Some controversy followed the process until near the end. There was a debate about whether to designate the migration’s two easternmost segments, in the Red Desert and east of Farson. The Game and Fish Department proposed excluding the routes, but was overridden by its commission. Then Gordon upended that decision, excluding the two segments.
Vetting the migration corridor through a Gordon-appointed working group was the second-to-last step in the designation process.
“Today’s designation demonstrates that voluntary, locally driven conservation works,” said Robb Slaughter, who chaired the group, during the commemoration at Trapper’s Point.

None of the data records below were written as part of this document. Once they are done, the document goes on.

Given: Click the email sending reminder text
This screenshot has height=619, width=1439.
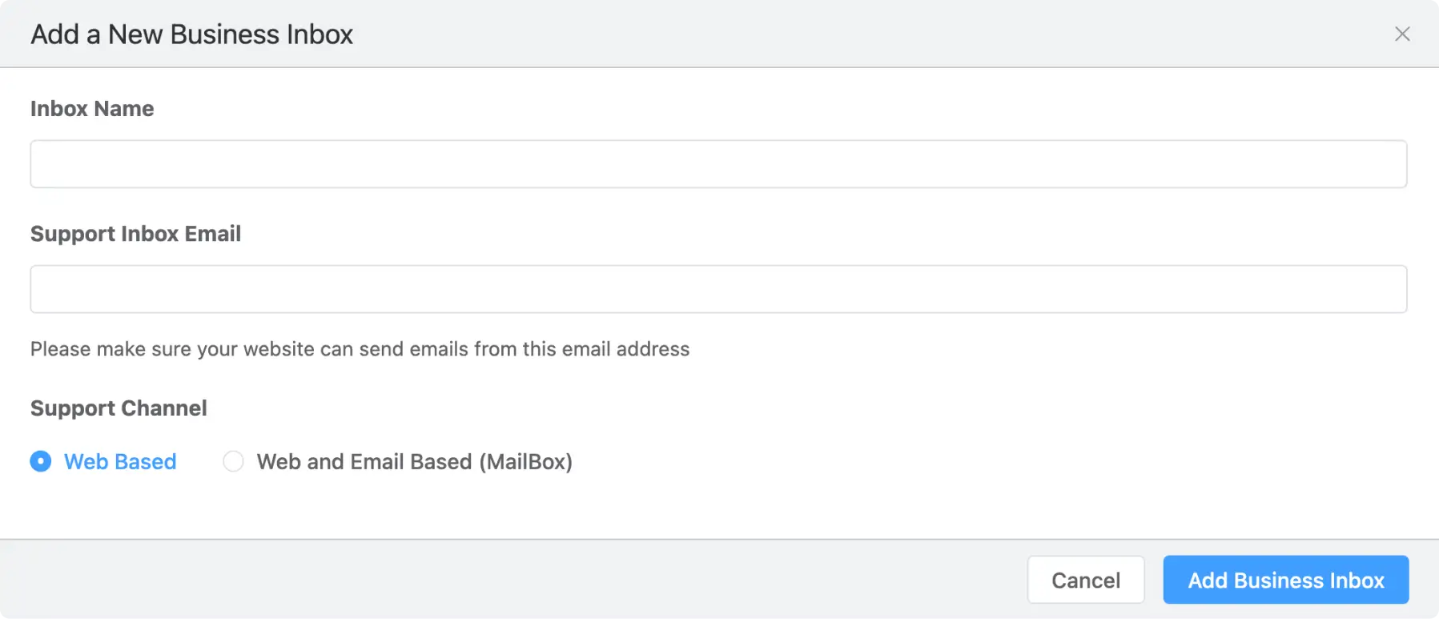Looking at the screenshot, I should coord(360,348).
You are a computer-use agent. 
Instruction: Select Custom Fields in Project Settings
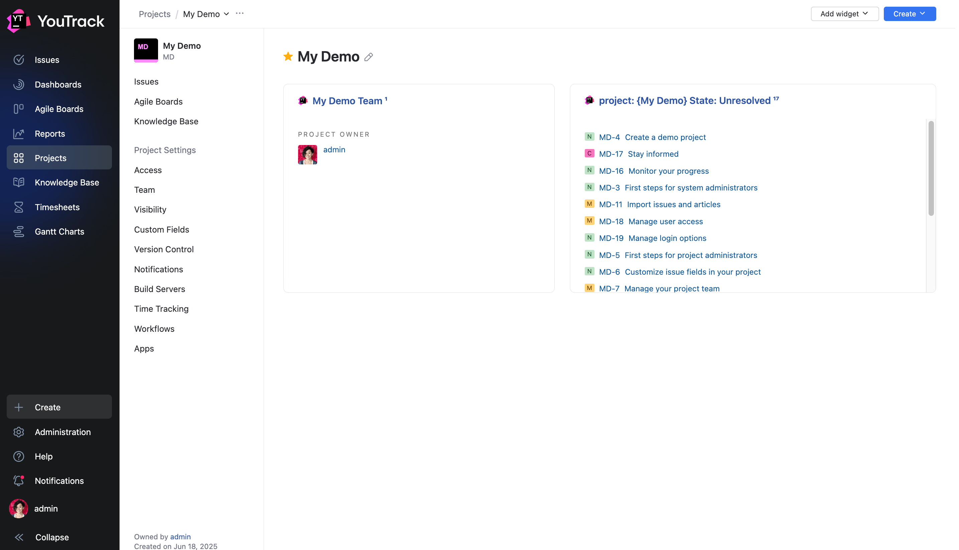[x=161, y=230]
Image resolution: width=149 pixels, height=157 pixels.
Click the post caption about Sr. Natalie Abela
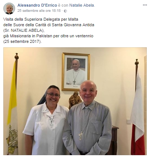(49, 30)
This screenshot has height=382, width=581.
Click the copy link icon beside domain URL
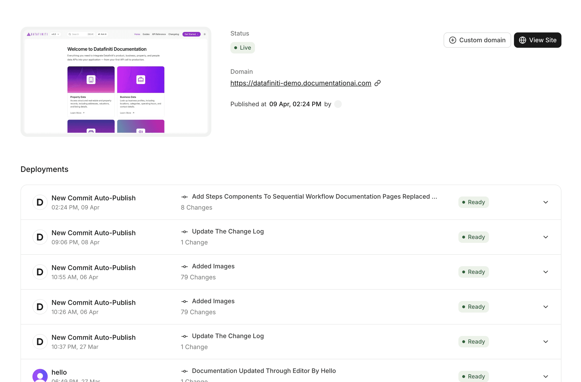coord(377,83)
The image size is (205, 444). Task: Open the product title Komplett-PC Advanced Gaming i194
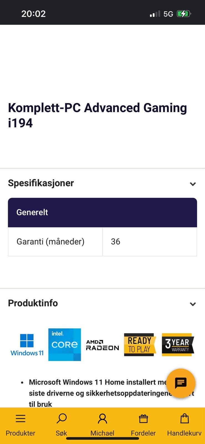coord(97,115)
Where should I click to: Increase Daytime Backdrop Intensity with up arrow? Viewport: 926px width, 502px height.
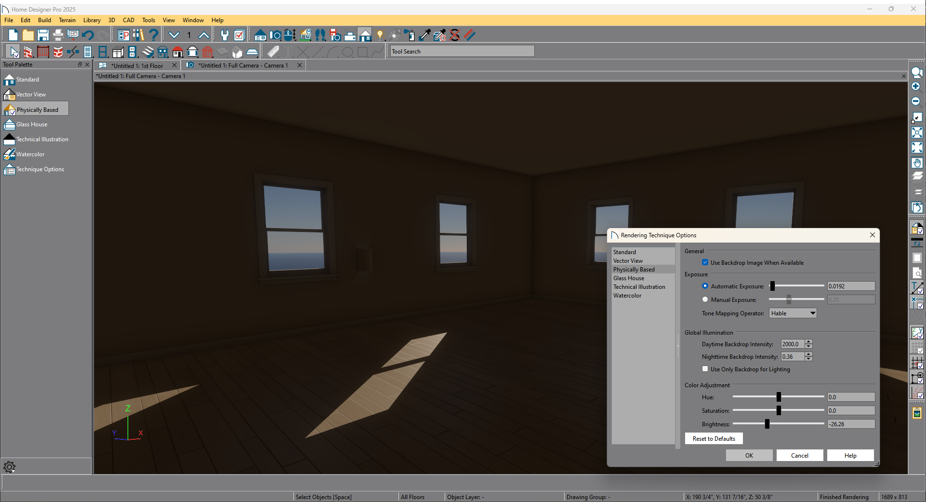pos(808,342)
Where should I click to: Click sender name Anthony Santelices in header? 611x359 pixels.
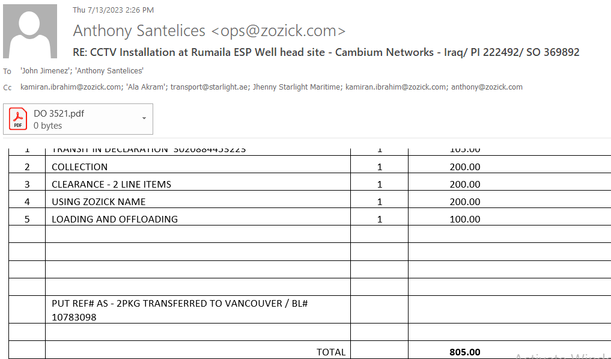[x=139, y=31]
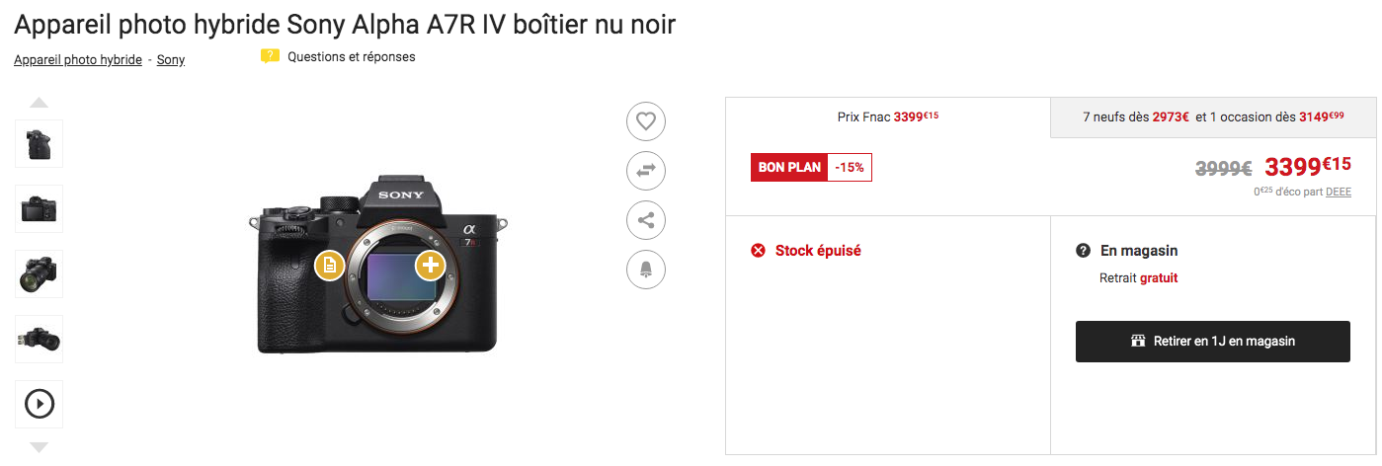
Task: Open the DEEE link
Action: coord(1339,192)
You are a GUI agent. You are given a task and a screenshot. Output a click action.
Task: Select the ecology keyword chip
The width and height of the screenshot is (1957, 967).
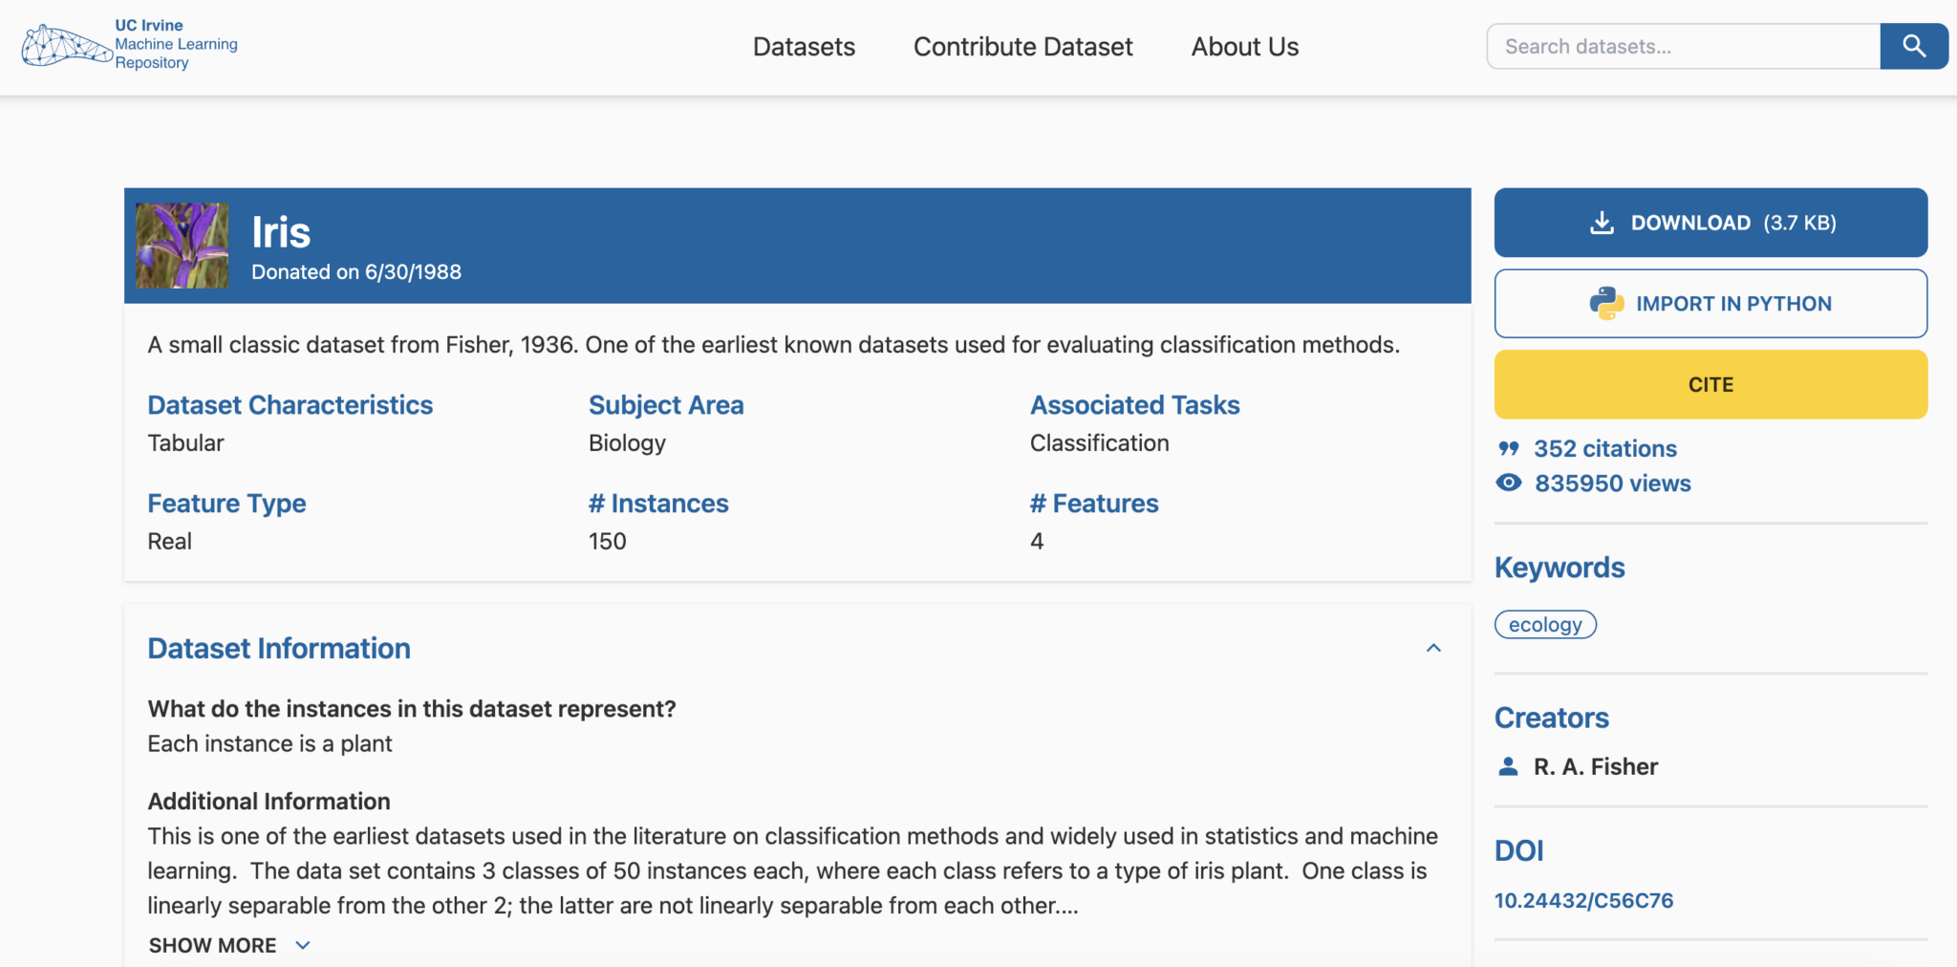1544,624
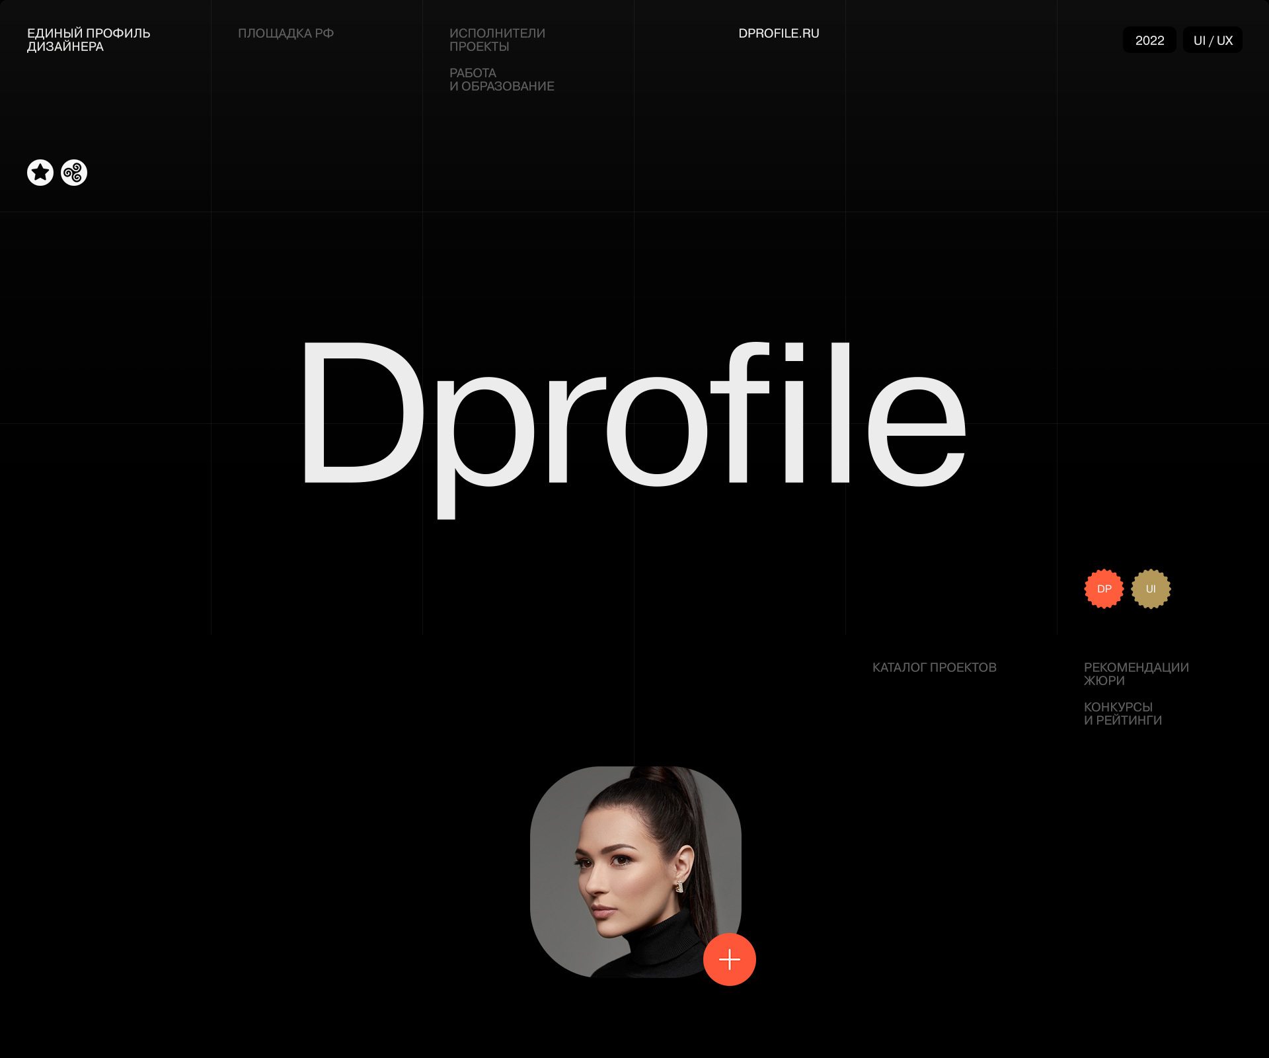Click the white star badge icon
Viewport: 1269px width, 1058px height.
(x=40, y=173)
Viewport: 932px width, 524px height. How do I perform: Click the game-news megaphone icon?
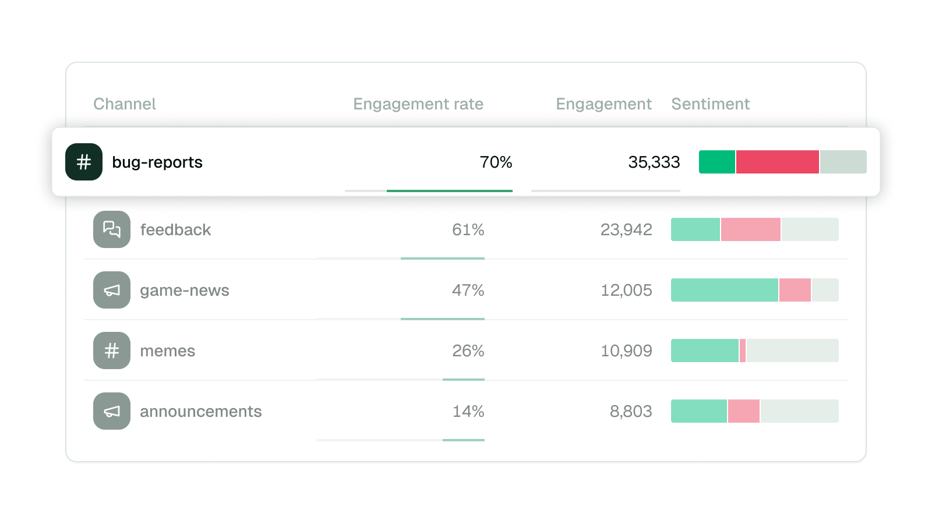[111, 290]
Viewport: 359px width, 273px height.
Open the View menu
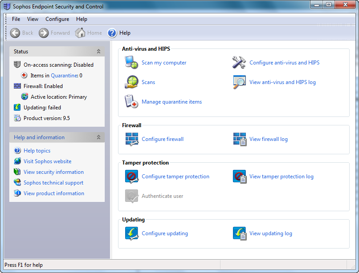(33, 19)
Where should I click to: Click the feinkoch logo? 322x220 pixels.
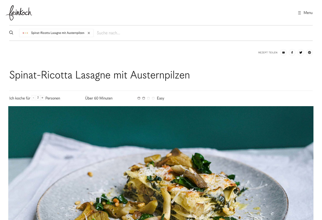click(x=19, y=13)
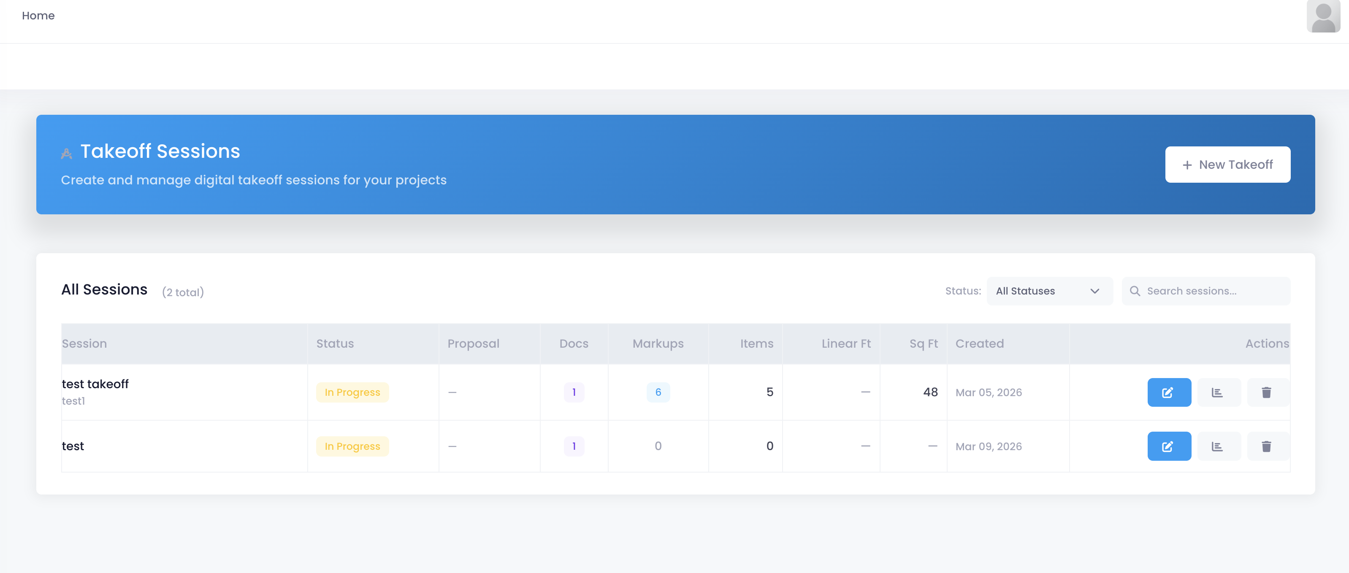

Time will tell if that’s the case. Wyoming’s migration policy is, by design, permissive of development. Private land is exempt from protections, and designation is not an assurance that new stressors won’t be added to the landscape.
“Today is not the end of the process,” Slaughter said. “It’s the beginning of the next chapter. Continued monitoring, adaptive management, research, and cooperation will ensure these recommendations remain effective as conditions change.”
But Friday was the end of the migration designation process. The governor’s informal OK — no signature was needed — was the last step, said Sara DiRienzo, the governor’s deputy policy advisor.
Wildlife advocates celebrated the moment.
“This is historical,” Bruce said. It’s the first effort to protect the full length of a pronghorn migration corridor in the nation, she said.